Twitter users are said to influence each other if they follow each other. These relationships are shown with lines. Individual users are placed near the individuals they influence, and factions near the factions they influence. Node size represents the extent of a user's influence across the entire network. Color, meanwhile, is based on the language they tweet in — a choice that itself can be meaningful, and clearly separates different strata of society.
Many fascinating structures can be seen. Wael Ghonim, a pivotal figure in this self-organizing system who instigated the initial protests on January 25th, is prominently located near the bottom of the network, straddling two factions as well as two languages. The size of his node reflects his influence on the entire network.
The lump on the left is dominated by journalists, NGO- and foreign-policy types; it seems nearly grafted on, and goes through an intermediary buffer layer before making contact with the true Egyptian activists on the ground. However, this process of translation and aggregation is key: It is how those in Egypt are finally getting a voice in Western society, and an insurance policy against regime violence. Many of the prominent nodes in this network were at some point arrested, but their deep connectivity help ensure they were not "disappeared."
Most of those in this network speak both English and Arabic, and their choice of language says a lot about both the movement and about Twitter. Some may choose to primarily communicate with their friends, while others make an effort to be visible to the rest of the world on purpose. They want to reach out, and connect with, the rest of the global society. The structure on the bottom, near Ghonim, seems entirely composed of this free intermingling.

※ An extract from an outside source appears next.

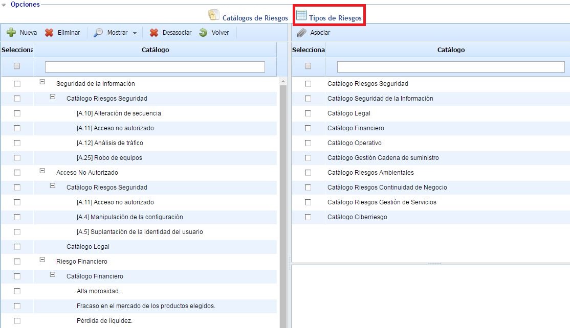Click the left panel vertical scrollbar

click(283, 204)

In a case of ironic symbolism, the far left-most satellites are the Whitehouse, State Department, and Wael Ghonim's employeer, Eric Schmidt, who is merely a speck on the map. And that's probably how everyone in the rest of the network would like this future to look. The activists are cooperating with the west, but on their own terms and in a constructive way.

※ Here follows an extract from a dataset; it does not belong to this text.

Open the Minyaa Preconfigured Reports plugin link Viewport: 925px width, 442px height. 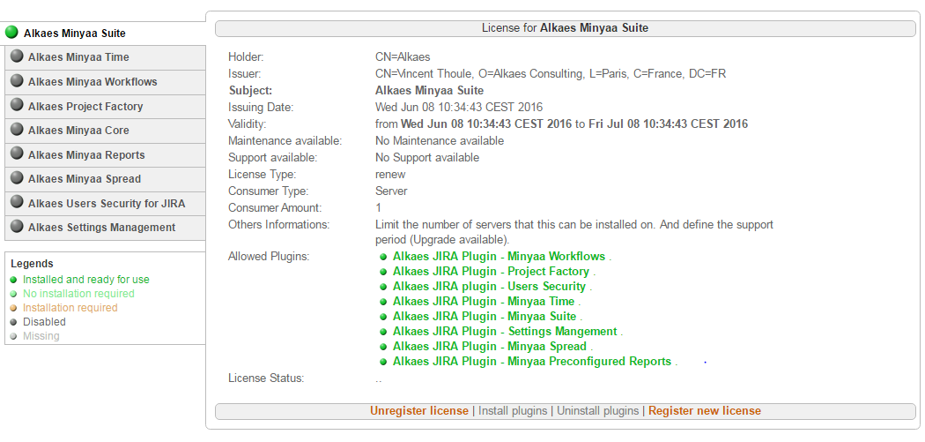pos(532,362)
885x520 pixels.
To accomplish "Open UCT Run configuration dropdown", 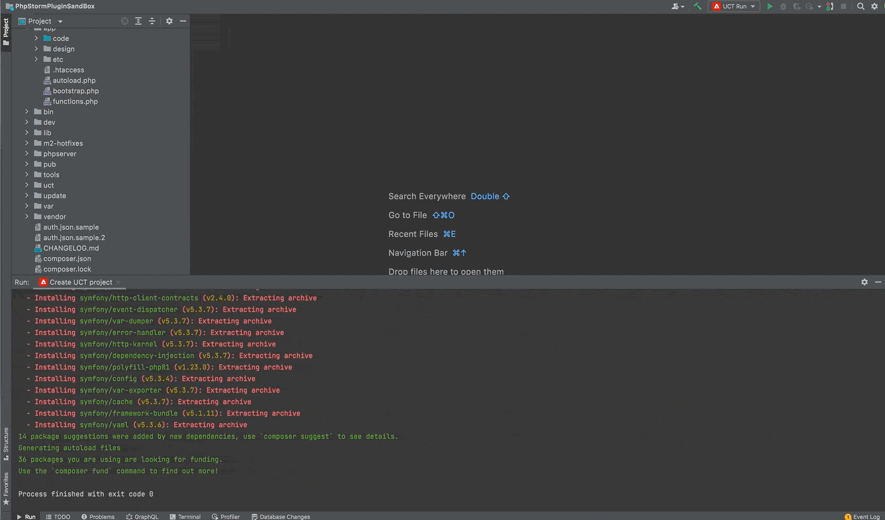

The activists are also not embarrassed to be tweeting in English — in fact, this key element is what allows the much bigger exoskeleton of democratic protest to tightly interface to the core. Contrast this to what happened in the 2009 "Twitter Revolution" in Iran, where the connections between those in Iran and the rest of the world were very thin and easily severed. In Egypt, digital traces reveal robust global links that bode well for the birth of a new democracy.